The Department of Agriculture (DA) encourages youth to pursue farming as a business as the department identified the need of interest in agriculture.
Moreover, the average age of farmer is already increasing. At present, the average age of farmers is 57 years old.
In order to solve the gap, DA urges young generation to engage in farming.
“Young people are attracted to jobs that pay high but without a promise of career growth or skills development. And they often trade this over agriculture or farming that require patience, perseverance.

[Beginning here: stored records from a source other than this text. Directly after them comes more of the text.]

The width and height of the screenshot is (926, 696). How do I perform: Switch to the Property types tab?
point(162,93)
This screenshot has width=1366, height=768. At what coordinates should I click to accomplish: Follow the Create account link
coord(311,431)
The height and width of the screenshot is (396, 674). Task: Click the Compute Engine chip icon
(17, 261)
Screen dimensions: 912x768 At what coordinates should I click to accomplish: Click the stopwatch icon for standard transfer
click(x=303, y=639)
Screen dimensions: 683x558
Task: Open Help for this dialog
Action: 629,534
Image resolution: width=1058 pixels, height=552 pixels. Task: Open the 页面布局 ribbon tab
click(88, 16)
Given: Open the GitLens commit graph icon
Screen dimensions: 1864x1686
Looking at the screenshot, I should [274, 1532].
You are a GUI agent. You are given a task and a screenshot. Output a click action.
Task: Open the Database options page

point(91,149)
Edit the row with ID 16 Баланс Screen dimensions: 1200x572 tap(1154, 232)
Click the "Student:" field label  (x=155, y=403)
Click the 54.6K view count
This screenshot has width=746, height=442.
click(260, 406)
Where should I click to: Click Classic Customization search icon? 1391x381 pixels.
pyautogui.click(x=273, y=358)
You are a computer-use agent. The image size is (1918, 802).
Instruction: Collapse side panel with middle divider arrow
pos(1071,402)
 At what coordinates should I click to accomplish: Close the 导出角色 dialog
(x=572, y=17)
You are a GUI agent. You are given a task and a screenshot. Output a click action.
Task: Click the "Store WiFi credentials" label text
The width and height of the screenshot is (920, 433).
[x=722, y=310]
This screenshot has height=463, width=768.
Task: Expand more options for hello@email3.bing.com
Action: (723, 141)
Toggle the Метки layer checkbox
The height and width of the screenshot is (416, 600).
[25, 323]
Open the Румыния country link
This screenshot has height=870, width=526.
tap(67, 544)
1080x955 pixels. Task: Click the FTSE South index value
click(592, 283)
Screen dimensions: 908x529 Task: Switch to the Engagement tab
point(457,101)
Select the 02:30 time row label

So, there are cases that no one in the family will develop the farm because it is not appealing,” DA Undersecretary Natividad Caballero said in a media interview during the Knowledge Learning Marker & Policy Engagement Summit 2019.
“One of the platforms where the youth could engage in farming is through DA’s Digital Farmers program, where old farmers are introduced to market their products online via social media with the help of their millennial kin,” Caballero added.
Further, as youth to pursue farming, Caballero emphasized that farming is not that easy for young generations to venture alone, family is also needed to help.
During the summit, best practices of the farmers and agriculture experts were imparted.
“In Ifugao, Mountain Province, the famed Banaue Rice Terraces has been deteriorating because of environmental degradation and unregulated development brought about by urbanization,” Virginia Agcopra, project coordinator of Dynamic Conservation and Sustainable Use of Agrobiodiversity in Traditional Agroecosystems of the Philippines, said.
“One of the reasons for this is that the local residents, those who are supposed to utilize, maintain, and protect this heritage site, are veering away from farming due to changing values and to pursue more lucrative sources of income,” Agcopra added.
Respectively, Agopra highlighted that today’s generation pursue non-agricultural jobs because of high salaries.
The initiatives of non-government agencies such as “the Dynamic Conservation and Sustainable Use of Agrobiodiversity in Traditional Agroecosystems of the Philippines project aims to address the challenges being faced by the UNESCO recognized landmark by implementing interventions to regain Ifugao youths’ interest in agriculture. enhance farming skills, and enrich their knowledge on the value and importance of agrobiodiversity and its indelible ties to their unique culture”.
On the other, the lesson plans and workbooks are enhanced by Asian Development Bank. The intention is to create the awareness regarding the importance of fruit trees and the products derived from them and traditional taming equipment and their uses towards the students.